You, Me and the Apocalypse is a bold, adrenaline-fuelled comedy-drama about the last days of mankind – boasting a relentlessly entertaining mix of action, adventure, romance and wit set against a backdrop of apocalyptic chaos.
The story follows an eclectic group of seemingly unconnected characters around the world as their lives start to intersect in the most unexpected ways, all triggered by the news that a comet is on an unavoidable collision course towards earth.
This is the first episode picking up after the fairly seismic revelations of last week; there was, obviously, a hell of a lot to live up to here. And I think it’s fair to say that this episode absolutely lived up to those expectations – I’d go so far as to say that it was the best episode of the series so far.
There were three main plot threads to this episode; the most important of which being, I think, the meeting between Jamie and Layla – which has been set up for a while now – and their inevitable confrontation. It was honestly fantastic; Layla is a rather wonderful, and very likeable character. There was a danger, I think, that perhaps the audience wouldn’t like her, given what happened between her and Jamie, but they’ve managed to avoid that entirely; Karla Crome, who plays Layla, gave a great performance. She’s a very charismatic character, in many regards – her courtroom scene is very endearing – but there’s a vulnerability to her which I think would earn her the sympathy of much of the audience.
Mat Baynton once again did a fantastic job with his dual role as the two twins; Jamie, dealing with further revelations about Layla, but at the same time overjoyed to meet his daughter, and Ariel, who remains a complete psychopath. It’s a testament to his acting that he can pull this off so well. Joel Fry was also rather wonderful, still; not just as part of a comic double act, but with his quiet conversation to Layla, about the pain she’s caused Jamie over the years. Really excellent stuff.

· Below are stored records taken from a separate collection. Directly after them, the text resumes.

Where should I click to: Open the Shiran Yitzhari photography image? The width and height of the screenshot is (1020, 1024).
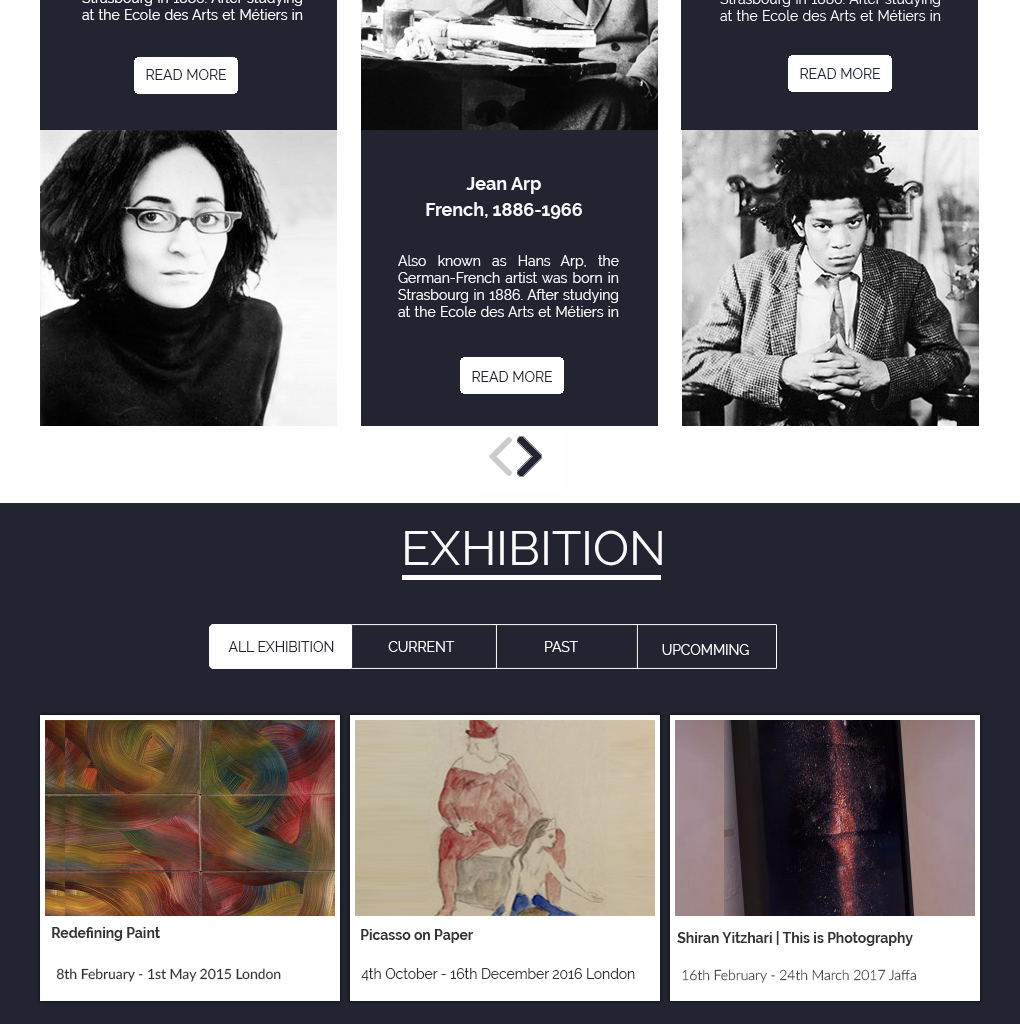pyautogui.click(x=825, y=818)
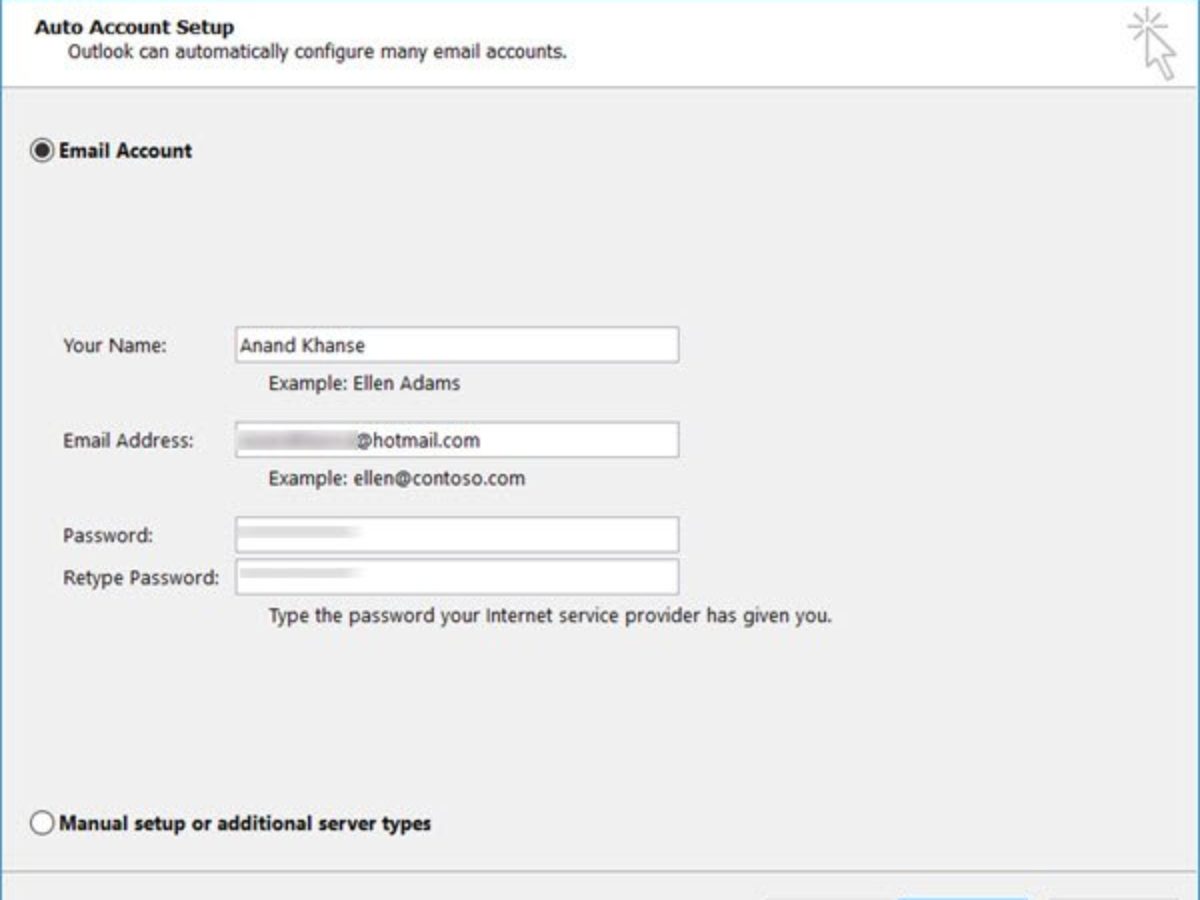This screenshot has height=900, width=1200.
Task: Click the "Email Account" label text
Action: point(125,151)
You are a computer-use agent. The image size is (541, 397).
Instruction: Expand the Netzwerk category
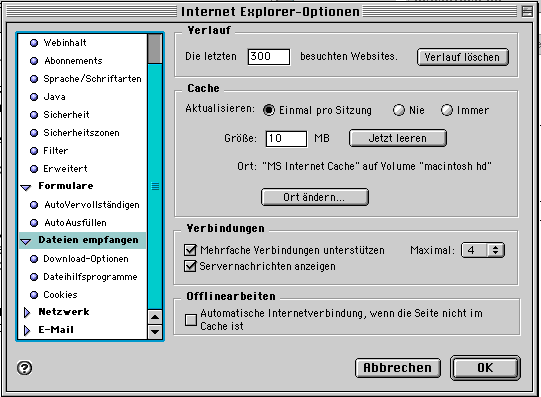coord(27,312)
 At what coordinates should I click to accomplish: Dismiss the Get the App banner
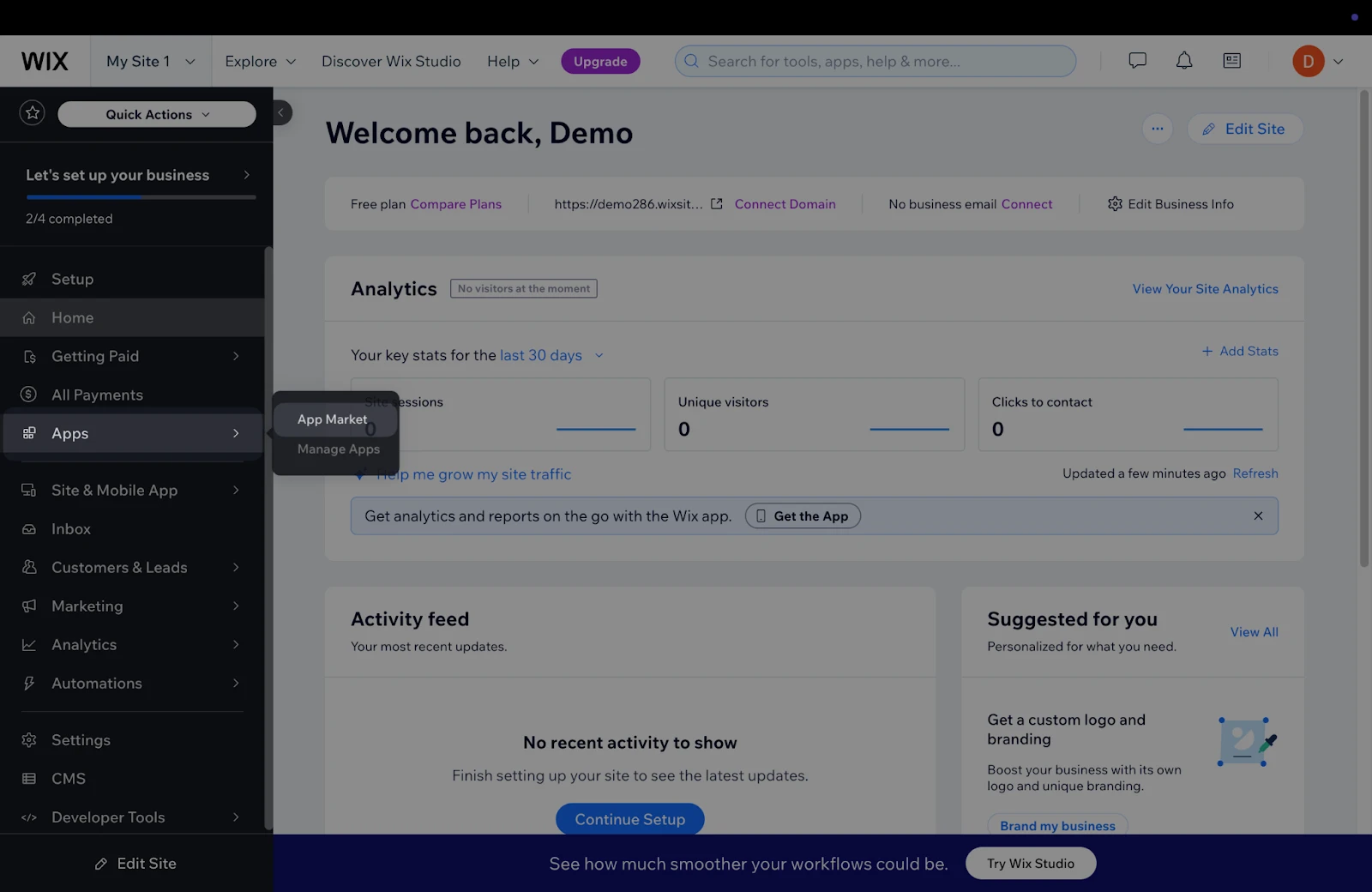click(1257, 516)
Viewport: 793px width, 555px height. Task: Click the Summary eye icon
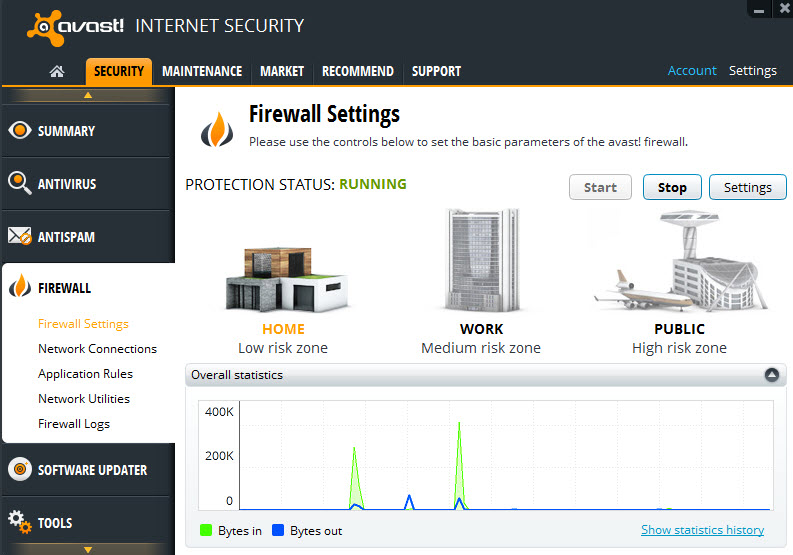click(x=20, y=131)
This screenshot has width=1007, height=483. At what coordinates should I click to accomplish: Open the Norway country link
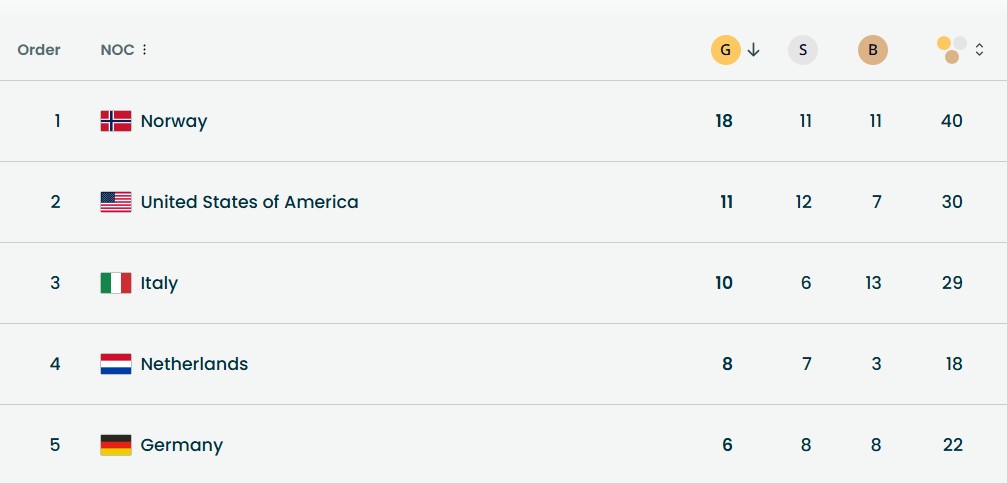point(174,121)
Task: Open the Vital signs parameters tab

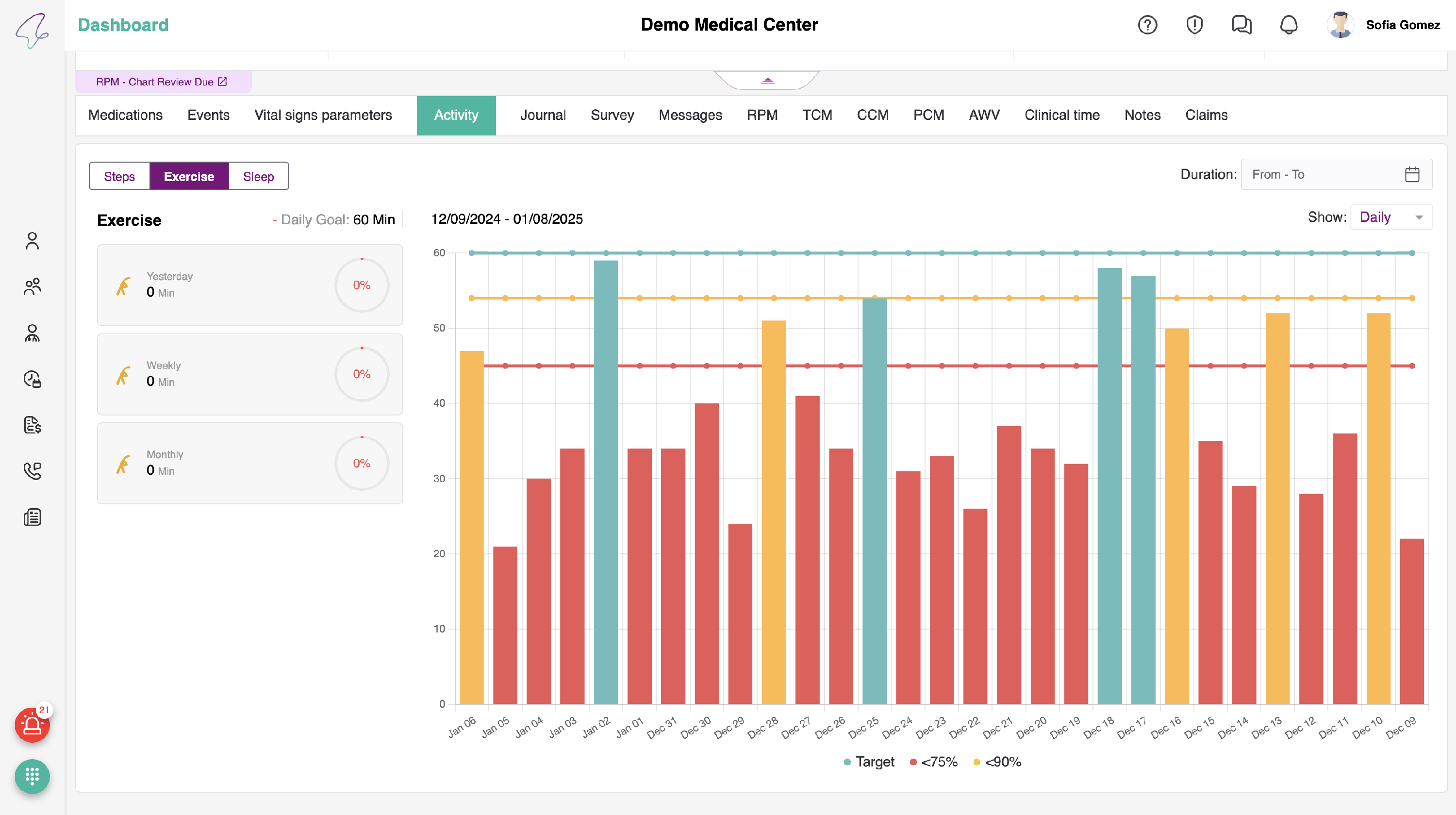Action: pyautogui.click(x=323, y=116)
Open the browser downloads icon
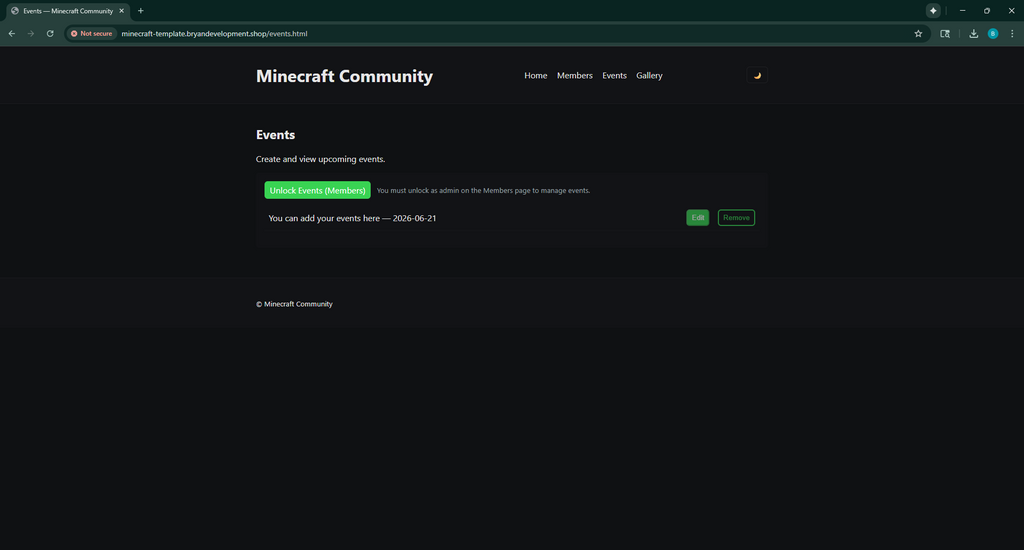The height and width of the screenshot is (550, 1024). [973, 33]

Stronger still, I’d say, was the Operation Saviour plot thread. Scotty has become one of my favourite characters, hands down; Kyle Soller did a great job of portraying Scotty agonising over his decisions, showing a genuine depth of internal conflict over whether or not he should turn Rhonda into the police. In the end, he did, because of course he did – it was the fate of the world. It was an absolutely tragic set of circumstances, but it was so well realised, in terms of the acting and the writing. An excellent piece of work from all involved.
That, in fact, was my favourite aspect of the episode – compelling though the meeting between Jamie and Layla was, the story of Scotty, Rhonda, Rajesh and General Gaines was thoroughly absorbing on a whole other level. Genuinely impressive stuff here. The final moment, where Gaines was able to set up a meeting between Rhonda, Scotty and Rajesh was lovely; melancholy and bittersweet, it was a rather wonderful moment.
Father Jude and Sister Celine ended up with the more comedic plotline this week; it turned out that the Messiah they were investigating this week was, in fact, hosting a large orgy. It was quite funny in place (”Ruthless, like Brangelina”), but also prompted Jude and Celine to finally formalise – and consummate – their relationship. Which is… well, it’s been inevitable from the start, and the pair certainly had chemistry together, but I do wonder if it was necessarily the most interesting path to lead the two characters down.
All in all, though, I really, really enjoyed this episode. Two very dramatic, compelling plotlines, and one entertaining and funny plotline. This is certainly the best episode so far.